Brazil Learning Exchange: Amazon Community Fund Network Exchange

Gathering and sharing knowledge across our global network is at the heart of our work. This July was marked by an important 4 day-event which took place in Esperantina, Piaui, Brazil. Together with our partner, the Interstate Movement of the Babaçu Coconut Breakers (MIQCB), organizations from the Brazilian Community Funds Network and indigenous and Afrodescendant-led organisations from Colombia and Ecuador, we gathered for a learning exchange on community funds in the Amazon.  

Throughout the 4 days, representatives and active members of a diverse range of Brazilian community funds (such as the Babassu Fund, Fundo Podaali Fund, Dema Fund, Mizizi Dudu Fund,  “Luzia Dorothy do Espiritu Santo” Fund , Puxirum Funds, Timbira Indigenous Fund, Rio Negro Indigenous  Fund) and members from the Confederation of Indigenous Nations of the Ecuadorian Amazon, the National Organisation of the Indigenous Peoples of the Colombian Amazon and from the Black Communities Process,  had a one-of-a-kindopportunity to share, listen, and discuss with each other the relevant connections between social movements and community-led funds as well as the importance that these funds bring to ensuring grassroots indigenous, afro-descendant, and local communities’ rights. 

During the exchange, participants also shared valuable lessons and identified potential collaboration strategies to strengthen community funds in the Amazon region.
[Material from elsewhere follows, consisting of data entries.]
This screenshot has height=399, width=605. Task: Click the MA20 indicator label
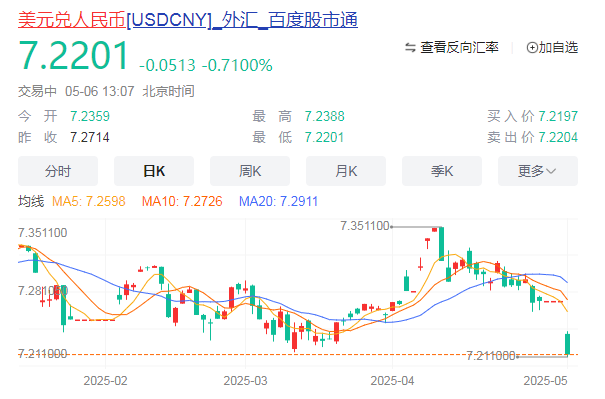pos(278,201)
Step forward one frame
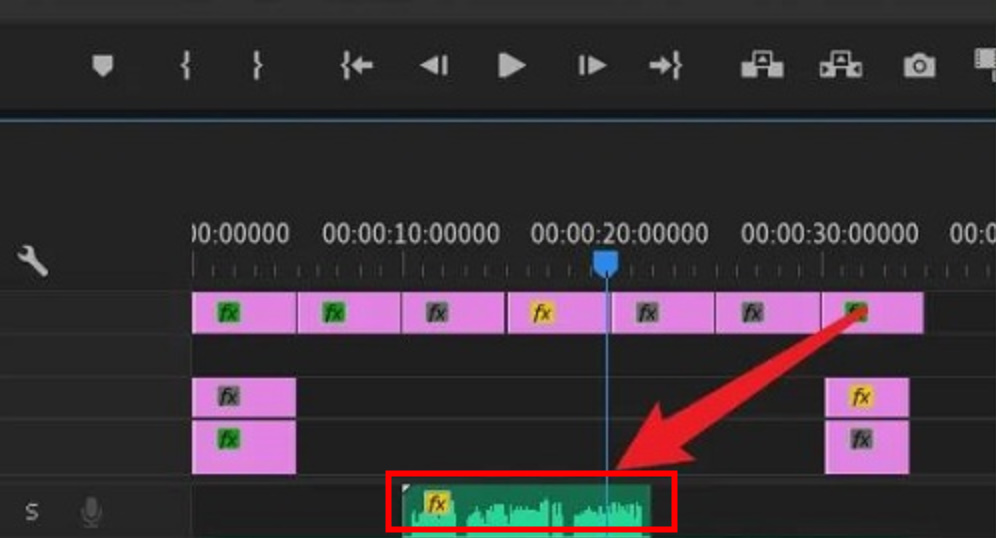996x538 pixels. 591,66
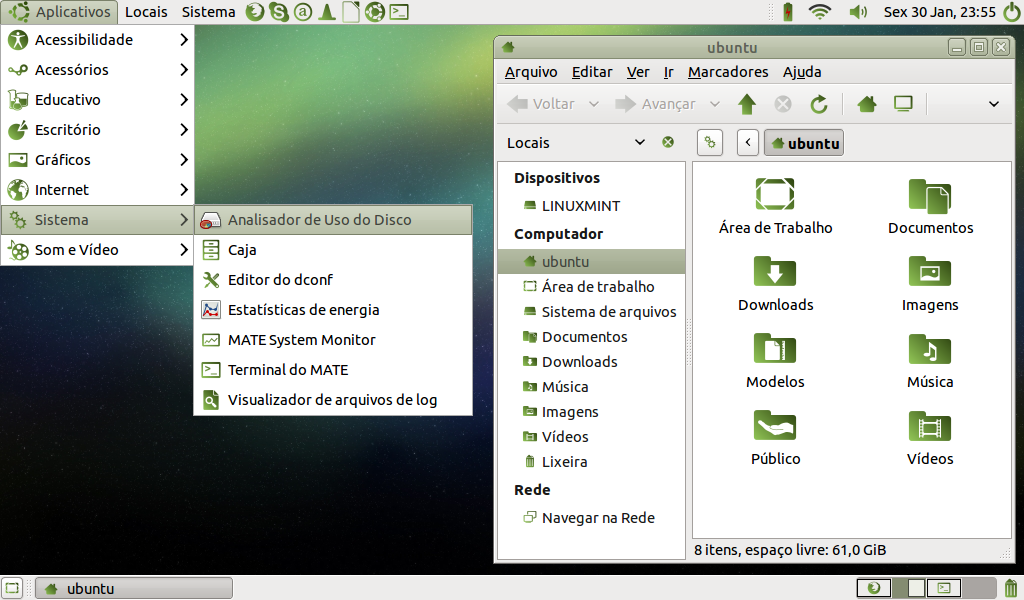This screenshot has width=1024, height=600.
Task: Close the Locais side pane
Action: point(667,142)
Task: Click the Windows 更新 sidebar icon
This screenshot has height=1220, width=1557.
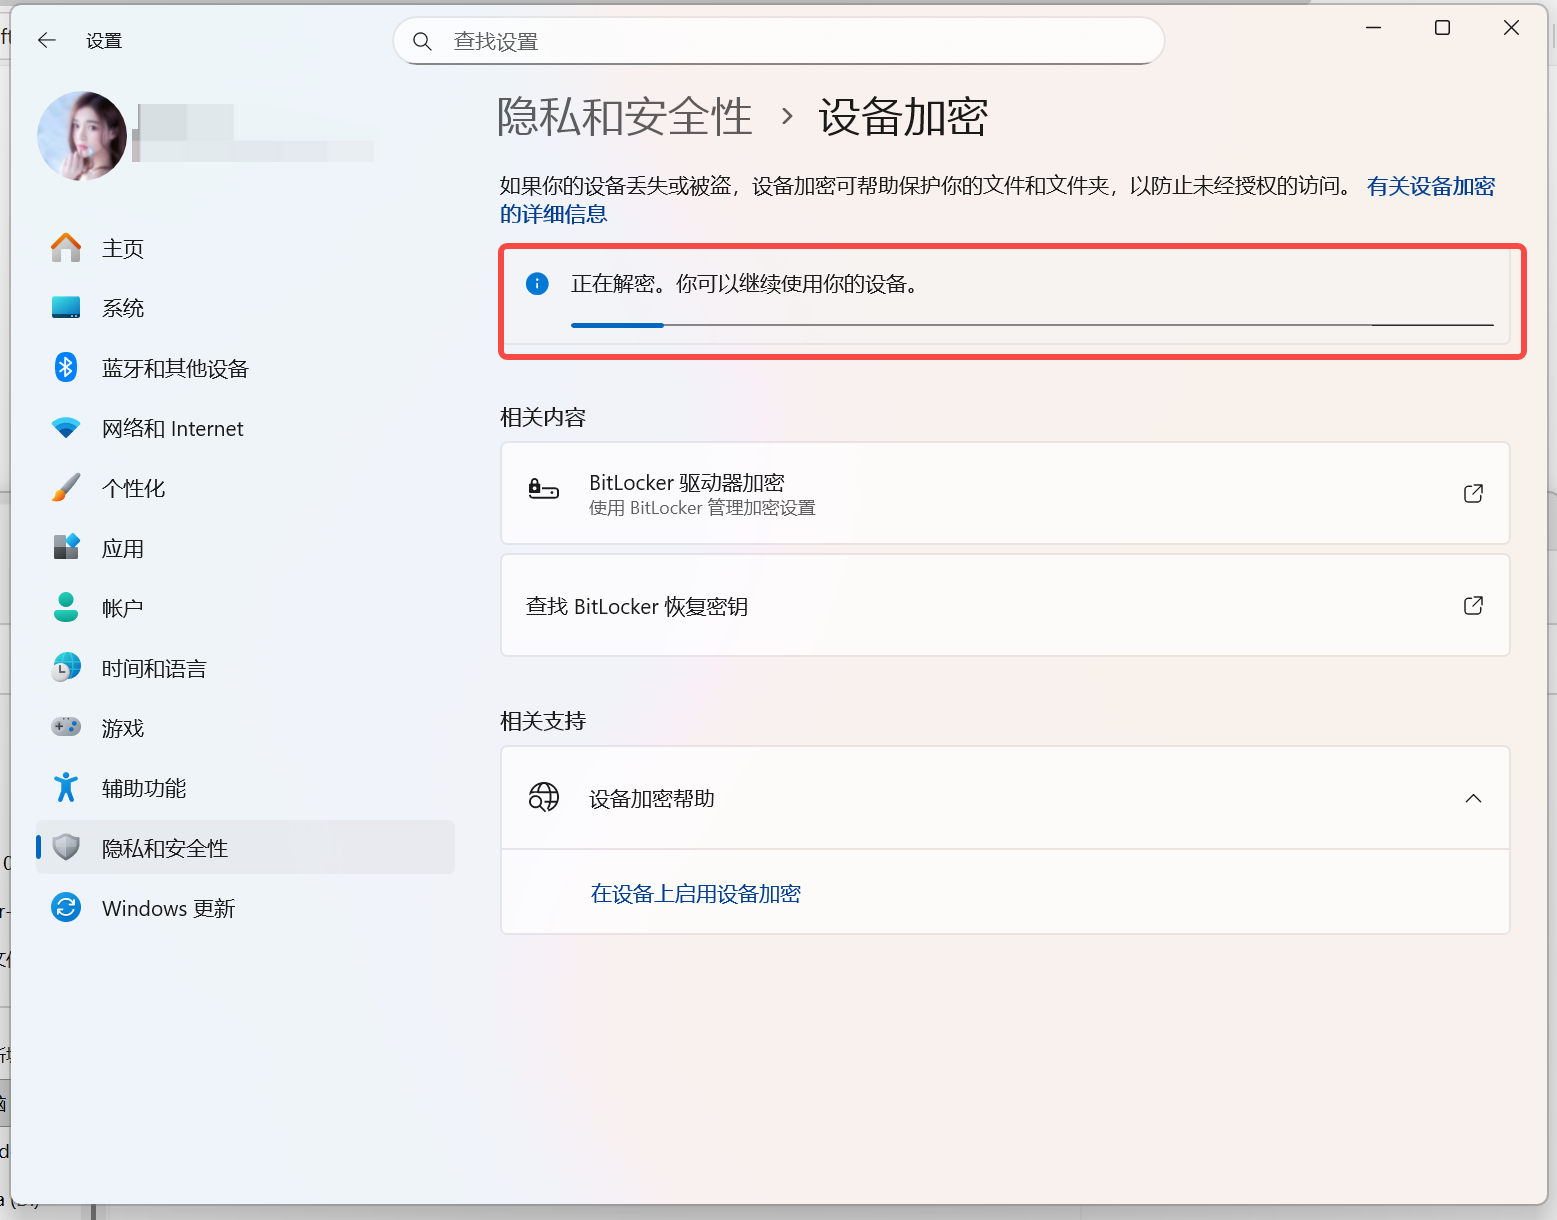Action: [x=65, y=907]
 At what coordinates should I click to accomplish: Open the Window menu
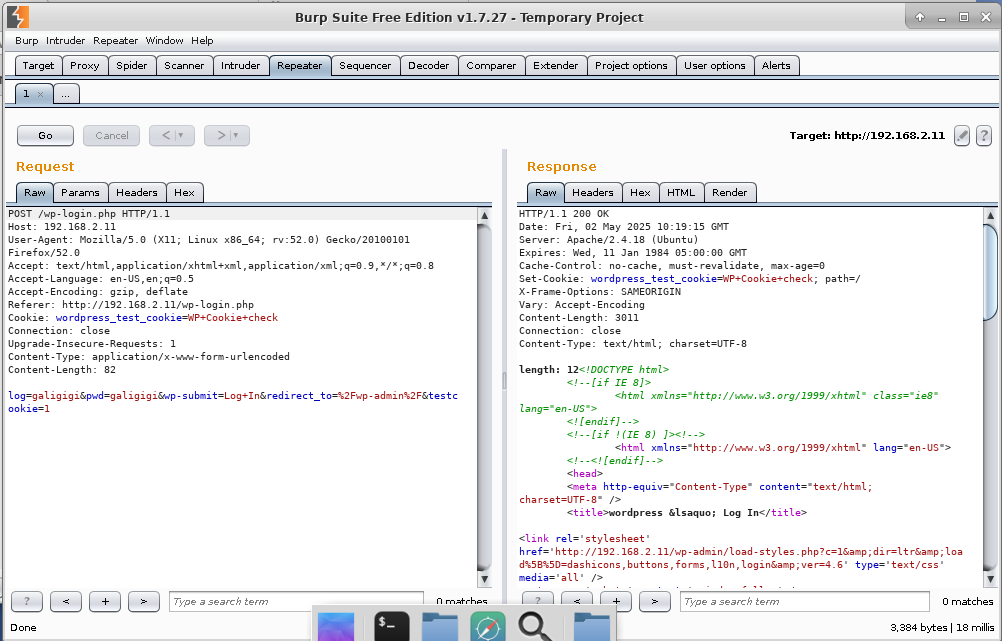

They also participated in a field visit to the Babassu coconut forests in the first recognized Babassu Coconut Breakers’ collective territory in Brazil, where they could observe and value the Babaçu Coconut Breakers’ work of the coconut breakers women, whose livelihoods rely on caring and sustainably harvesting the babassu palm. 

 

Key takeaways:

1. Community funds are key for channeling resources to grassroots communities and for community organisations to access public policies. By strengthening these funds and building dignity across communities, movements politically position themselves and the importance of tenure rights.

2. Community funds are more than a financial tool. By following a participatory structure and by addressing grassroot issues, funds can promote Indigenous Peoples, Afro-descendants, and local communities’ political and self-determination rights. By collectively addressing the challenges territories present and taking decisions at a community/local level, funds allow communities to develop capacities to influence external economic and social processes.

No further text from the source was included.